• Short problem A:
Turn the entries into a numbered list with blank lines left out, starting at the line that contains "Task: Click the Rotate Right button" and ending after the line that contains "will [x=240, y=123].".

Radical Unschoolers Network

the network for radical unschooling families

[Bolded quotes you see below are from a/n ... in/famous 100+ thread. Commentary (mine) in regular unbolded type]

Trust that any parent that is drawn to radical unschooling knows that denying a 4 year old comfort would be cruel. And if they don’t they need more help than a few sentences mixed into a 100 post thread.

I think it is striking the personal growth that can be inspired (*is* inspired) by discussions on public forums. The fact that many parents don't know what actions deny a child comfort isn't mysterious to me. One help for such parents is available in the format of 100+ (or less) post threads. The cost is simply the time and attention to read. Otherwise free and in my opinion worth every bit of the time.

Hundreds of other parents that are just learning about unschooling could be reading this threat.

When you really look at this thread it is rather threatening to a mother that is desperate for compassionate support isn’t it? Freudian slip perhaps?


A slip which was clearly explained here:

"Thread," I bet you meant (not threat)--it was in another post too. Computer problems this week, right?

And here:

YesThread ! Sorry My keyboard is really almost unusable and my laptop is outof order. But Mostly is just me not re-reading what I wrote This is my son;s computer and I do not want to keep him away from his games.

One of the things that helps me in reading through long discussions when I'm fairly new to or haven't ever been very active in a forum/list is to assume that not knowing the people who frequently post might mean I won't fully grasp what's going on as the multiple posts fly up and down the screen. Just in the sheer number of inevitable nuances due to personal interactions.

• Element lookup entries:
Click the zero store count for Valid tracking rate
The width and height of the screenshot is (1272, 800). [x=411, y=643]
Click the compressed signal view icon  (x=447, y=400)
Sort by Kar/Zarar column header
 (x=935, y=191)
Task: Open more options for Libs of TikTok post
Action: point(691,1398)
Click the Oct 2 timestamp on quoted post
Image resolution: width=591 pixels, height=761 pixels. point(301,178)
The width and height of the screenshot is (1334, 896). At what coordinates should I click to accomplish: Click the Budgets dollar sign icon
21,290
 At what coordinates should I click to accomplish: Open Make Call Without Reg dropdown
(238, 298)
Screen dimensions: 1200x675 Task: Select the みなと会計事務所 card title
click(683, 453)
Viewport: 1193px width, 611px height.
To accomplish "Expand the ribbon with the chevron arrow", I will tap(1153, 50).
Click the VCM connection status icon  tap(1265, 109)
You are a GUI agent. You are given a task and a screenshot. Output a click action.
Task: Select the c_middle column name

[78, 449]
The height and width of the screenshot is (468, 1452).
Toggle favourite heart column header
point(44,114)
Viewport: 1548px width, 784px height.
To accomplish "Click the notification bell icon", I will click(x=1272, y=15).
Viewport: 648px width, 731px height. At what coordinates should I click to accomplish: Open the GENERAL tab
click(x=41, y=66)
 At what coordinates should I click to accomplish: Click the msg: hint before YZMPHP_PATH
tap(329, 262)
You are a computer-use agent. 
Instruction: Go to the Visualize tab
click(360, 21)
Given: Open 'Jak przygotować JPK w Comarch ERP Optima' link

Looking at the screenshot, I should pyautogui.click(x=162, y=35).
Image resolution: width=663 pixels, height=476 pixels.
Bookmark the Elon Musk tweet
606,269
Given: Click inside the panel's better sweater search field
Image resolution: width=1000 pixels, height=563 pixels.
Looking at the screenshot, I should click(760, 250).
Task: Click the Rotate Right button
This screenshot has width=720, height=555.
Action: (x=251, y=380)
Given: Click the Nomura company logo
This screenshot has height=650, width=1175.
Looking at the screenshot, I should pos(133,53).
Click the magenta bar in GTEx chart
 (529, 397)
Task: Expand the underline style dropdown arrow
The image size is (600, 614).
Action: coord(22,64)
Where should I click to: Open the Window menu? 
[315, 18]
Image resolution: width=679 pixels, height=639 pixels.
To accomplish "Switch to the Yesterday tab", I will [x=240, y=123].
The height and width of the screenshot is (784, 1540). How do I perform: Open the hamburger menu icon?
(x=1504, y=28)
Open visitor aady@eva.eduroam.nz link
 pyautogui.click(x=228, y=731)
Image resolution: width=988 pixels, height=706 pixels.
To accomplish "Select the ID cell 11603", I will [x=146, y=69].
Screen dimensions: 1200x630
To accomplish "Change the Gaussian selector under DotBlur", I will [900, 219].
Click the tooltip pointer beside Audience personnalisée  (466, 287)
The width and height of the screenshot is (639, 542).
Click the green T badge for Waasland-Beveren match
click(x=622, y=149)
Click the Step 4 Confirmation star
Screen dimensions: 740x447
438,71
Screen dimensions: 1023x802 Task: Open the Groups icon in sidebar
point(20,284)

• Short problem B:
In order of appearance and including repeats, list every number written in digits in the text on radical unschooling.

• Exercise response A:
1. Task: Click the Rotate Right button
2. This screenshot has width=720, height=555.
3. Action: (x=251, y=380)
4. Given: Click the Nomura company logo
5. This screenshot has height=650, width=1175.
6. Looking at the screenshot, I should pos(133,53).
7. Click the magenta bar in GTEx chart
8.  (529, 397)
9. Task: Expand the underline style dropdown arrow
10. The image size is (600, 614).
11. Action: coord(22,64)
12. Where should I click to: Open the Window menu? 
13. [315, 18]
14. Image resolution: width=679 pixels, height=639 pixels.
15. To accomplish "Switch to the Yesterday tab", I will [x=240, y=123].

• Exercise response B:
1. 100+
2. 4
3. 100
4. 100+